A few dozen Religious Right groups and leaders released a letter this week praising Secretary of State Mike Pompeo for creating his Commission on Unalienable Rights, which has been strongly criticized by human rights advocates for bypassing the State Department’s existing human rights infrastructure, for its focus on applying “natural law” principles to human rights policy, and for the dominant role of social conservatives among members of the commission.
Among the signers are Concerned Women for America’s Penny Nance, the Family Research Council’s Tony Perkins, the Heritage Foundation’s Kay Coles James, the Faith and Freedom Coalition’s Ralph Reed, and C-FAM’s Austin Ruse. According to news reports, the commission was at least in part the brainchild of Robert George, a proponent of “natural law” and an ardent foe of legal abortion and legal equality for LGBTQ people.
The August 6 letter claims that “the foundation of human rights is being watered-down by activists around the world promoting political ideology and identity group goals as ‘human rights.’” And it says Pompeo’s commission can return a focus to fundamental human rights and “reassert the right kind of American leadership on the world stage.” (Emphasis in the letter.)

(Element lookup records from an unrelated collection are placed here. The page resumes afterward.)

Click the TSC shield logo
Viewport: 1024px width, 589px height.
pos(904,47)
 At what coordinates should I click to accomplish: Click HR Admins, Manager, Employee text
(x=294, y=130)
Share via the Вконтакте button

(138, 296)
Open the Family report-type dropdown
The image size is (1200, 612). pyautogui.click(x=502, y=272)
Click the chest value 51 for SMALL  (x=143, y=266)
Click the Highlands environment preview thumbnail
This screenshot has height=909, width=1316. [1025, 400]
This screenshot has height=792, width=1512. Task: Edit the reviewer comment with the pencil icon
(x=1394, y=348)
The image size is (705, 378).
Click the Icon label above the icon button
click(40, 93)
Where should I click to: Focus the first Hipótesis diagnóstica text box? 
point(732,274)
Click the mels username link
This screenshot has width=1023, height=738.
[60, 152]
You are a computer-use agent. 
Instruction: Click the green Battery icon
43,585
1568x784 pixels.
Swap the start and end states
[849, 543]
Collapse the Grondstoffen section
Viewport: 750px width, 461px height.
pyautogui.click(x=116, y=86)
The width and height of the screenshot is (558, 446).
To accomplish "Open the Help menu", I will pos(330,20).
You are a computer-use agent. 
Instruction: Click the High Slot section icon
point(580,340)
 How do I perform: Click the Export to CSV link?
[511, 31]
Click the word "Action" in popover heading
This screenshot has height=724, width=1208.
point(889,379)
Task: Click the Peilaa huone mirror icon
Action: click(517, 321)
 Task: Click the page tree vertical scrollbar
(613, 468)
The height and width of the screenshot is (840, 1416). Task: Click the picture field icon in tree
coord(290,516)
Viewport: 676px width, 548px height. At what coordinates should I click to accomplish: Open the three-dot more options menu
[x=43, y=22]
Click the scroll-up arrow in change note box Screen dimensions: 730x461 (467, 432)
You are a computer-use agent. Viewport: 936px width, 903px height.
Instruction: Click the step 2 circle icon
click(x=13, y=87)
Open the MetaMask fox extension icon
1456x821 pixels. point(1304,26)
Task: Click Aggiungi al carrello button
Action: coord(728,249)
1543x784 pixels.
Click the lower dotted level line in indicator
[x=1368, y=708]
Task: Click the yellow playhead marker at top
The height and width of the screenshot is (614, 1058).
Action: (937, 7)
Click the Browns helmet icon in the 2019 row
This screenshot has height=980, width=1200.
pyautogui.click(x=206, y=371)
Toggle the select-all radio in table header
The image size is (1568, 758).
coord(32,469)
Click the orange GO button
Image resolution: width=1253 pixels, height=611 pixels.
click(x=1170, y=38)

Presumably, the wrong kind of leadership the letter-signers had in mind includes the Obama administration’s promotion of LGBTQ equality as an element of U.S. foreign policy, something to which many of the letter-signers strenuously objected.
In the letter, the signers say that what they regard as ideological activism presented as rights “distracts from the fundamental purposes of protecting human rights.” And that takes the focus off “real” victims of human rights abuses. Interestingly, among the examples they offer of real victims of human rights abuse are “men in Syria and Iraq being thrown off buildings to their death.” That portion of the letter links to a CNN story about ISIS killing men who are perceived to be gay. While one might view it as progress to have these Religious Right leaders acknowledge this deadly anti-gay persecution, it is telling that they could not apparently bring themselves to include in the letter that the “men” being thrown to their deaths were being murdered for being gay or being perceived to be gay. Groups like the Family Research Council don’t want conservatives to even use the word “gay” because they, like other conservative evangelical and Catholic leaders, don’t want to recognize sexual orientation as an identity.
A few weeks before this recent group letter, anti-LGBTQ activist Brian Brown told supporters that Pompeo’s new commission provided “pro-family” activists with “an extraordinary opening to push for clear and consistent recognition of the natural family” and “gives us a forum to challenge American foreign policy that has in the past advanced the extreme agenda of the left that has been cloaked in the language of so-called human rights.”
As RWW reported earlier this week, Mary Ann Glendon, the law professor who chairs the new commission, was dismissive of human rights advocates who have sounded an alarm about the commission’s work. No doubt the signers of this week’s letter were cheered by Glendon echoing the rhetoric of religious and political leaders opposed to the pro-LGBTQ advocacy of the Obama administration when she said that one of the topics the commission will discuss will be “the sense in many non-western countries and in fragile states that western-funded organizations are imposing neocolonial views on them and calling them human rights.”
The Trump administration upset some of its Religious allies recently when it said it will lead a global push for the decriminalization of homosexuality. Meanwhile, some of Trump's authoritarian friends are fomenting bigotry and violence against advocates for LGBTQ equality.